Zhang, Yu-Dong and Zhou, Qinghua (2019) Grand Challenges for Medtech Data Analytics. Frontiers in Medical Technology, 1. ISSN 2673-3129
pubmed-zip/versions/1/package-entries/fmedt-01-00002/fmedt-01-00002.pdf - Published Version
Download (180kB)
Abstract
The capacity and affordability of data storage rapidly increased over the past century (1). In the twentieth century, punch cards were widely used by controlling a loom to punch holes in a paper tape. In the 1960s, the magnetic storage replaced the punch cards. In 1947, a practical random-access memory (RAM) was invented in the form of “Williams tube.” The earliest RAM can store 1,024 bits data. IBM sold the first floppy disk in 1971. The most common 51/4-inch diskette allows a 360 KB storage. Optical disks come to the use by Sony and Phillips in mid-1980s. Its first version has a capacity of 650 MB data, while the latest Blu-ray disc can hold 25 GB storage. We also have flash drives nowadays for portable storage, with capacity varying from 8 to 128 GB. In the field of persistence storage, the hard disk drive (HDD) is dominant. The typical capacity of HDD varies from 60 GB to 8 TB. Another device is called solid-state drives (SSD), which does not use the conventional spinning disks and movable heads. SSDs store data in semiconductor cells, and are more resistant to physical shock. All those innovations are the basis of our current data abundant society.

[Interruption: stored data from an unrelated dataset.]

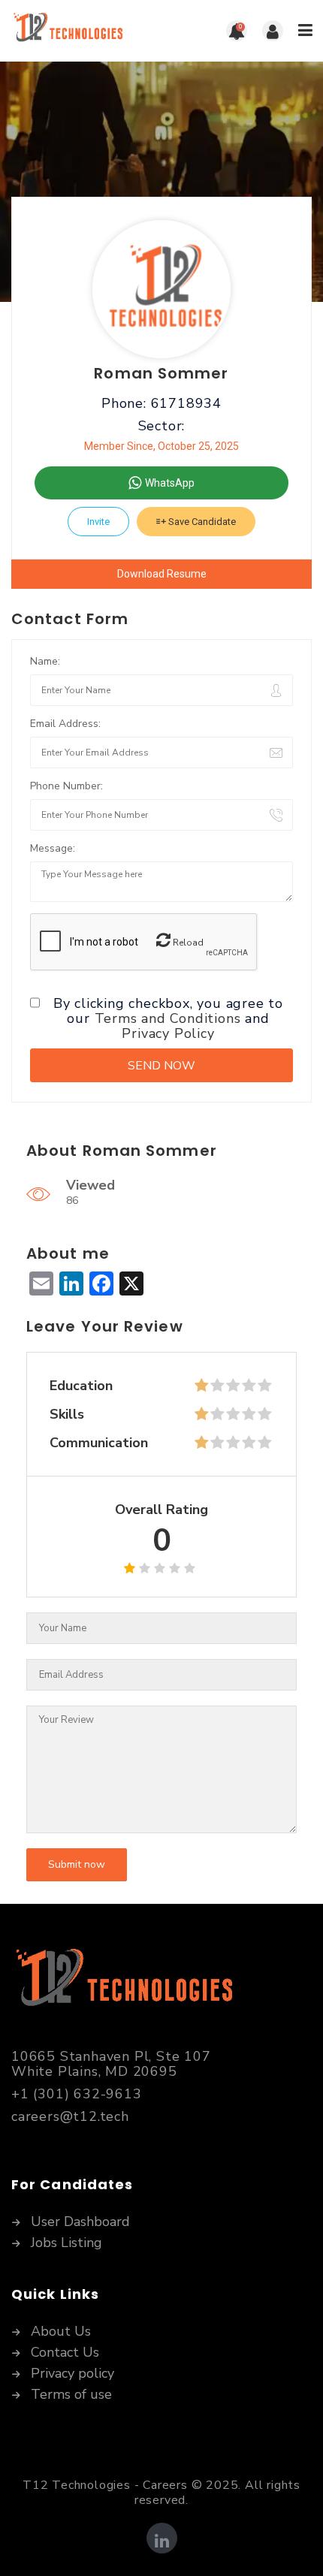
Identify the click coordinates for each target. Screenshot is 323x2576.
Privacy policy (72, 2374)
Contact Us (65, 2353)
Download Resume (162, 574)
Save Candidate (201, 521)
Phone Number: (66, 786)
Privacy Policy (168, 1033)
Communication (99, 1443)
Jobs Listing (66, 2243)
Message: (52, 848)
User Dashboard (80, 2222)
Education (81, 1386)
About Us (61, 2332)
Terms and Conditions (168, 1018)
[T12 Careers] (86, 31)
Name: (45, 661)
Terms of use (71, 2395)
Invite (98, 521)
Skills (67, 1414)
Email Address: (65, 723)
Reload (187, 943)
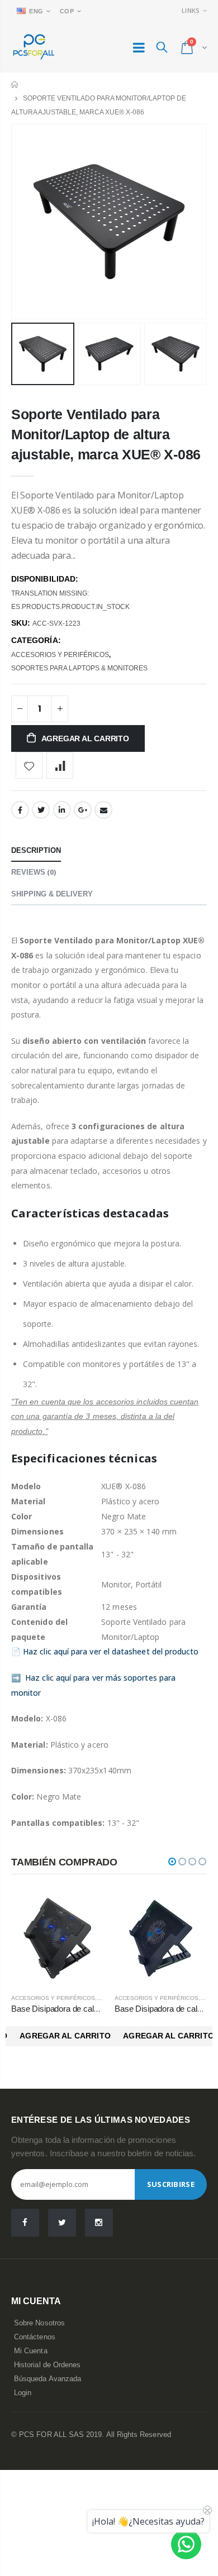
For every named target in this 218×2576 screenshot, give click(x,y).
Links (191, 10)
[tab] (36, 851)
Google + (83, 810)
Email (103, 810)
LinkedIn (62, 810)
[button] (172, 1861)
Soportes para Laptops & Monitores (79, 668)
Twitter (41, 810)
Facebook (20, 810)
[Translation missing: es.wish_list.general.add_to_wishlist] (29, 765)
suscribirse (171, 2184)
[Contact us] (186, 2544)
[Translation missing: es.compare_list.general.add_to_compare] (59, 765)
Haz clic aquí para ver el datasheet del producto (110, 1651)
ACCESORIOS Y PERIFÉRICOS (60, 655)
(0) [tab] (33, 872)
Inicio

The appearance of data silos and cloud computing storage all facilitate the use of big data. Data silos are insular data repositories which work under the control of one organization and is isolated from the rest. If data silos are plant-specific electric generators, then cloud computing is the electricity grid. Cloud computing facilitates the provision of on-demand resources and helps utilize the data more efficiently. All those techniques lay a solid foundation for the popularity of big medical data (2).
The first grand challenge is the “heterogenous” data. The available medical data to us today are a mixture of structured, semi-structured, and unstructured data (3). Data sources include medical imaging, genomic sequencing, patient engagement platforms, e-health records, mobile-phone apps, health-care social media, monitoring, and wearable devices, etc. One possible solution to this heterogeneity in data analysis is to use “data fusion” methods (4), Data fusion integrates the heterogeneous data in attempts to create better-performing analytical models compared to models using data of single modality.
The second grand challenge is how to handle the “big” medical data. International Data Corporation (IDC) once predicted that “the global datasphere will grow from 33 zettabytes in 2018 to 175 zettabytes by 2025” (5). Recall that 1 zettabyte is 10 to the power of 21 bytes (6). Those vast amounts of mixture data bring challenges: the lack of data standardization, the concern of privacy and security issues, the speed-limitation and eavesdrop possibility of data transfer, the reliability of data storage, etc. These challenges have slowed the process of leveraging healthcare data and deployment of existing analytics models. High-speed computer servers with the integration of high distributed computing, streaming algorithms, or cloud computing (7) are possible solutions to this challenge.
The third grand challenge is to generalize a clear “definition” of MedTech data analytics, an interdisciplinary field that builds upon big data, health data analysis, data-driven model, artificial intelligence, etc. A clear definition is necessary so that the users can know what MedTech is and is not, and how to approach it appropriately. Prof. Dan Ariely once said, “Big data is like teenage sex: everyone talks about it, nobody really knows how to do it, everyone thinks everyone else is doing it, so everyone claims they are doing it…”(8). This ambiguity of “big data” applies to AI, to deep learning, to almost all the emerging techniques that are currently being or will be applied to MedTech data analysis. A potential solution is to create an accurate and exact methodology framework so users can easily understand those concepts.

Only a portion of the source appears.